This week’s flavor of discourse in the fighting games seems to revolve around a bizarre trend of trying to remove motion inputs from fighting games. If you’re out of the loop, a motion input is simply a combination of directions on your stick to do special moves. Ryu’s Hadoken, the template for all fighting game [...]
This week's flavor of discourse in the fighting games seems to revolve around a bizarre trend of trying to remove motion inputs from fighting games. If you're out of the loop, a motion input is simply a combination of directions on your stick to do special moves. Ryu's Hadoken, the template for all fighting game fireballs, is down, then forward (also known as a quarter circle forward or 236 in more modern conversations).
Now look, I get the reasoning for why they'd do this. Fighting games have been chasing new blood for years now, eager to get the same kind of appeal games like Valorant or League of Legends get instead of someone seeing an arcade stick and looking like they'd just been given the controls of a spaceship for mantis shrimp.
But that chasing of casual audiences seems to be yielding mixed effects- on one hand, you get pretty smart inventions like Street Fighter 6's Modern controls, and on the other you get games like Invincible VS and 2XKO just feeling like they're missing that oomph because you're doing Marvel combos with Smash controls.
Motion Inputs, Gumbo And This Behemoth Typhoon

I don't want to say something overly dramatic like "Motion inputs are a core part of fighting game identity" but they're definitely the cayenne to its gumbo. Basically, a future without motion inputs is going to have the most boring roster ever simply because the amount of ways you can express a character are different.
Like, we don't have to talk about how the DP input is everyone's first execution barrier. But once they need to conform their playstyles to tilt inputs, you lose out on some real freaks and weirdos, the kind that keep people hooked on your game for years.
I mean, look at Urien from 3rd Strike or Venom in Guilty Gear. At the forefront of the input apocalypse, charge characters will be first to go, and these two are the magnificent elephants on the Serengeti. These are characters who aren't just hard- they're actively hostile to players, having their best gameplay locked behind extremely difficult controls.

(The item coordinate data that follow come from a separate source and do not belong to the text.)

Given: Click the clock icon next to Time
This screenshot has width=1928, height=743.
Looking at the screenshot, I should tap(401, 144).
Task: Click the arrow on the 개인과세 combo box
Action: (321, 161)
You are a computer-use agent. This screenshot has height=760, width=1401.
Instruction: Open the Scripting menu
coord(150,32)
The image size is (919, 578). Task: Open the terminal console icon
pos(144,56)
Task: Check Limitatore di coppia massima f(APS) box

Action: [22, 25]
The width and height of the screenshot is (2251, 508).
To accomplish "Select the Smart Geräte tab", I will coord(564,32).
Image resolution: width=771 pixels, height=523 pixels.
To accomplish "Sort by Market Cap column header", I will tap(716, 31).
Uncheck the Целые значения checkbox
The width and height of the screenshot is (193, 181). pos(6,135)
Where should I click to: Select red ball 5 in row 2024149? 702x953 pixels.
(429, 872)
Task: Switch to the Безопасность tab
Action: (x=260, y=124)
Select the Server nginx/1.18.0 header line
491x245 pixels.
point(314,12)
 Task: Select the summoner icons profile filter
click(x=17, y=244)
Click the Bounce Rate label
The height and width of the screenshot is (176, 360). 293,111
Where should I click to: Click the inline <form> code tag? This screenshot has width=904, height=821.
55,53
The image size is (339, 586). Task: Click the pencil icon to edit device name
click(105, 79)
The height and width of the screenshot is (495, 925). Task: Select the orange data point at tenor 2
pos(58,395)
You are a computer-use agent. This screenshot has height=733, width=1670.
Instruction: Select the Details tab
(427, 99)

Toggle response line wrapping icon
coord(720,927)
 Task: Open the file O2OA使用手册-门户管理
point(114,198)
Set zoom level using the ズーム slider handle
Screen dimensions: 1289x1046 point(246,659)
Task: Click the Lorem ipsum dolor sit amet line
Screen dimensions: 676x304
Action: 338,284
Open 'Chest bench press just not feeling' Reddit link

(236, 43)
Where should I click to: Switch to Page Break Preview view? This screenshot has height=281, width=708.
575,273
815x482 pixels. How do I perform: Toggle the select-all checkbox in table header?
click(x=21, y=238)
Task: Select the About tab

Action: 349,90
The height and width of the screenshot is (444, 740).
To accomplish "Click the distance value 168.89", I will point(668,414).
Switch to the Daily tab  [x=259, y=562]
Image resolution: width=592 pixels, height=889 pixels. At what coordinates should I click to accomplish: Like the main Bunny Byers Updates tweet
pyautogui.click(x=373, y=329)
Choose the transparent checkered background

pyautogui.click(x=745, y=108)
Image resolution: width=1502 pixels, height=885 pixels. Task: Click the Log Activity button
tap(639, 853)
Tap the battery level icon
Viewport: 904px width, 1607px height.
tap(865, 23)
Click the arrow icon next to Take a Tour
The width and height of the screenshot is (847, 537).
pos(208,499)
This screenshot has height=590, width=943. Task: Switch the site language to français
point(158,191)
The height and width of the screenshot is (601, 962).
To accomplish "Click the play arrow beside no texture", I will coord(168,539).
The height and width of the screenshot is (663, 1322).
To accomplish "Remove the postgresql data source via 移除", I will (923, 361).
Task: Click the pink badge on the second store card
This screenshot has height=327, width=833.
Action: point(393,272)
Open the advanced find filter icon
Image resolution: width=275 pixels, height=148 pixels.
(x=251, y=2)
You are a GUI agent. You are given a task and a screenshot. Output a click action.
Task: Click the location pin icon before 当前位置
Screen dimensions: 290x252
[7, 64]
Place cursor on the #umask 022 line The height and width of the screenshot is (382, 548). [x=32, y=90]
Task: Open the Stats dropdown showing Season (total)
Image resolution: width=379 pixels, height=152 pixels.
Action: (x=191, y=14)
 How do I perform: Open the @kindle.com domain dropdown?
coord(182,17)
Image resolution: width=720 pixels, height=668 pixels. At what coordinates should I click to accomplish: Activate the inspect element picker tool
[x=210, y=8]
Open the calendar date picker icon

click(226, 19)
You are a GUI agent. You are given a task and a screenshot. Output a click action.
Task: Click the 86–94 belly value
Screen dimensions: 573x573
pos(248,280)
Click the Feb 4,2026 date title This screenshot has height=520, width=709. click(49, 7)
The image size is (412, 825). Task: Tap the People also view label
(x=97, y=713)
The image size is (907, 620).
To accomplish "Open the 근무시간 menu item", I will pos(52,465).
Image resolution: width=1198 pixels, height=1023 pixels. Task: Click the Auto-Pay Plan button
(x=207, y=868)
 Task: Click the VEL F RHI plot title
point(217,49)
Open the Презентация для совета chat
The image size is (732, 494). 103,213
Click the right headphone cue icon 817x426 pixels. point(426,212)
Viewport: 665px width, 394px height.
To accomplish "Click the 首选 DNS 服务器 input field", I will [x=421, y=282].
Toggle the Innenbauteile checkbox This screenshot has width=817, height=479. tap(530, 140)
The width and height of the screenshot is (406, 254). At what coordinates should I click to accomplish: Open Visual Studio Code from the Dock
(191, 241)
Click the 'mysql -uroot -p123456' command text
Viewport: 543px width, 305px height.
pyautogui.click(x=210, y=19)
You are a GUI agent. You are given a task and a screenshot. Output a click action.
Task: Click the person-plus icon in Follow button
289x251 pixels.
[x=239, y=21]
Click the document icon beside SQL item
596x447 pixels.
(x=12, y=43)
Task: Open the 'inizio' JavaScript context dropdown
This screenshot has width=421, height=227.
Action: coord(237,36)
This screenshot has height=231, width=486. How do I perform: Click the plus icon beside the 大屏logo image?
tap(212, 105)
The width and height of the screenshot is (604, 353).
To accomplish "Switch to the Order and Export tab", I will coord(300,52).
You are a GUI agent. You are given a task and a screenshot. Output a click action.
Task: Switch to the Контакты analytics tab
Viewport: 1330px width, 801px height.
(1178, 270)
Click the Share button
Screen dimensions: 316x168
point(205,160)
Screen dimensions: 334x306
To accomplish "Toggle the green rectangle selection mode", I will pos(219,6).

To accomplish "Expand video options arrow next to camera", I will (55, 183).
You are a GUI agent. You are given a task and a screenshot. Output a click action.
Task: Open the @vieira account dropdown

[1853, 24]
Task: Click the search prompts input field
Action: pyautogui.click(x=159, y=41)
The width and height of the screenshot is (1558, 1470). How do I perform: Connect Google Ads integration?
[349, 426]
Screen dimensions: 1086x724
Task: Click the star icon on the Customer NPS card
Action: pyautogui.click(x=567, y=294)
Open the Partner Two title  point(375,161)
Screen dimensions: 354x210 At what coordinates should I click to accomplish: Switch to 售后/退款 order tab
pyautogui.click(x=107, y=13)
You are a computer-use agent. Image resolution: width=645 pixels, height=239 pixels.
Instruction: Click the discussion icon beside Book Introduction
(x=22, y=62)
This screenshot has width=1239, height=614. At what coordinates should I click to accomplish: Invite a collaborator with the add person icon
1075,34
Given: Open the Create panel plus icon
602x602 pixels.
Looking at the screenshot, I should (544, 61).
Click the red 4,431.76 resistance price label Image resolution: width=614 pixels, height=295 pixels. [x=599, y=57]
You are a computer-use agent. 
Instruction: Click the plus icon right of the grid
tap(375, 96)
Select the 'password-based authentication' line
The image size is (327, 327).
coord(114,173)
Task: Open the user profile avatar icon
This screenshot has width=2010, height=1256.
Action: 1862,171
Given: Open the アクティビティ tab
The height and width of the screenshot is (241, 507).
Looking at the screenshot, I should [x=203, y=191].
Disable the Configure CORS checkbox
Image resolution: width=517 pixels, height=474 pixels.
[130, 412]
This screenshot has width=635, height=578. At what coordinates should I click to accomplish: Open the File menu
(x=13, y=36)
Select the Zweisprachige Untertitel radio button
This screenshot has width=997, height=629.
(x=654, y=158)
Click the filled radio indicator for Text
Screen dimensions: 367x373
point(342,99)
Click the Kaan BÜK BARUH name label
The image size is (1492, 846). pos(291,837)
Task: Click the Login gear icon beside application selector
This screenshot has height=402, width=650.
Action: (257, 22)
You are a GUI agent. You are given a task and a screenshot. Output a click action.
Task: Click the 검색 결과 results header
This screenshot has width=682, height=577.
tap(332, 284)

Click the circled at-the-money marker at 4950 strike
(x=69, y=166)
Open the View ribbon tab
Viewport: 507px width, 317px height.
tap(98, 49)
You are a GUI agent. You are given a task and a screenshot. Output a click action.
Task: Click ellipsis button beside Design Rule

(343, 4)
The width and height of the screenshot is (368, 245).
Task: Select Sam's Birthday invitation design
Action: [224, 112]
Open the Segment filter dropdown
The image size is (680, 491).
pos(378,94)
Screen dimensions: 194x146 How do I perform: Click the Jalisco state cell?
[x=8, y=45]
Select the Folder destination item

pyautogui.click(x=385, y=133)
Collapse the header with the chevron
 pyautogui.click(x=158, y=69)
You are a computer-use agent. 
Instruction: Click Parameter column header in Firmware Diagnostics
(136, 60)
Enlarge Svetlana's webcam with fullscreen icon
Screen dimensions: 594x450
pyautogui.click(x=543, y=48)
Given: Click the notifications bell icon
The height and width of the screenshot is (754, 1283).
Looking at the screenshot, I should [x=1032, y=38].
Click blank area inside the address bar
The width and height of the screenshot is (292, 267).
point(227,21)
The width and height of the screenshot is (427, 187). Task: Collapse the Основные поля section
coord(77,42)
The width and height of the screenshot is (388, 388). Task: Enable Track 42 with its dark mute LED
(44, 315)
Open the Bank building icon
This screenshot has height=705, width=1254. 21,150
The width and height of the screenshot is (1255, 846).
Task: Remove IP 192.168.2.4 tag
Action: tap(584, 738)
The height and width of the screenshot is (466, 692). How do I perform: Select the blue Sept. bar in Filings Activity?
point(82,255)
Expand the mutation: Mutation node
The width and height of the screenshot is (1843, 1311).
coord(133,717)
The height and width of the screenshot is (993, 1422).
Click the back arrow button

In Urien's case, he's become the face of Charge Partitioning– needing you to somehow precisely split up a charge input to do his iconic Aegis Reflector setups. In Venom's case, his moves are so precise with respect to his ball setups that using his charge moves is a hard commitment- locking down your opponent with moves like Carcass Raid or Stinger and the ensuing physics-based aftermath is something you just wouldn't enjoy as much if they weren't also hard to do.

Motion inputs give characters that extra dimension of personality. To this day, I'll always remember Kagura Mutsuki as "the guy with an up charge input" because of the amount of times I've directly lost to it. It makes characters harder to play, yes, but it makes them that much more satisfying to fall in love with.
The point is that motion inputs are a part of a character's identity, and the argument to remove them assumes that the actual feeling of learning a character isn't part of that experience.

No one exemplifies this better than Goldlewis Dickinson from Guilty Gear Strive- his defining trait is Behemoth Typhoon- a series of special moves that require you to be able to string multiple half-circles in different directions. He's insanely difficult for beginners but once you get the hang of it? He's the kind of character you get hooked on.
In contrast, a game without motion inputs doesn't seem to benefit roster diversity in anyways. Outside of making a move do many things, you'll start to see just how quickly you run out of unique characters if they're all built for 4 cardinal directions and a special button.
It helps streamline gameplay, sure. It might even encourage people to check out more characters once they feel like it. But freak picks are what give entire games their identity, and making a character a freak because of how they handle is so much more interesting than tying it to simple stats or frame data.
Not Just Boomer Whinging About Motion Inputs

It's easy to see a lot of this as boomer whinging. After all, even Danger Time can be redeemed, as long as there's a new Guilty Gear game to complain about after it. To this day many anime players haven't really forgiven Guilty Gear Strive for not being Xrd Rev 3, and see its simplifications as just as egregious as a future without motion inputs.
I don't think all simplification is inherently bad- Like I said at the top of this Modern Controls in Street Fighter 6 practically makes new characters altogether, but still rewarding execution by letting you actually learn the inputs. I also think things like the update to add a macro for Drive Rush Cancel is an inherently good thing.

Granblue Fantasy VS Rising also does this really well- both options are just available to every character at the same time, meaning at all times you have both a one-button DP and an input DP for when you need speed vs damage (the versions have their own benefits).
But when it comes to the new wave of fighting games being released, there's definitely a fear that too much might be lost in pursuit of something that doesn't necessarily exist. I think when it comes to games like 2XKO or Invincible VS, the people who wanted to play that game would have done so no matter how it controls. And while you may not feel it now, once you start seeing more characters you're eventually going to see just how limiting it can be to make a character when their entire kit is given all the input complexity of Captain Falcon.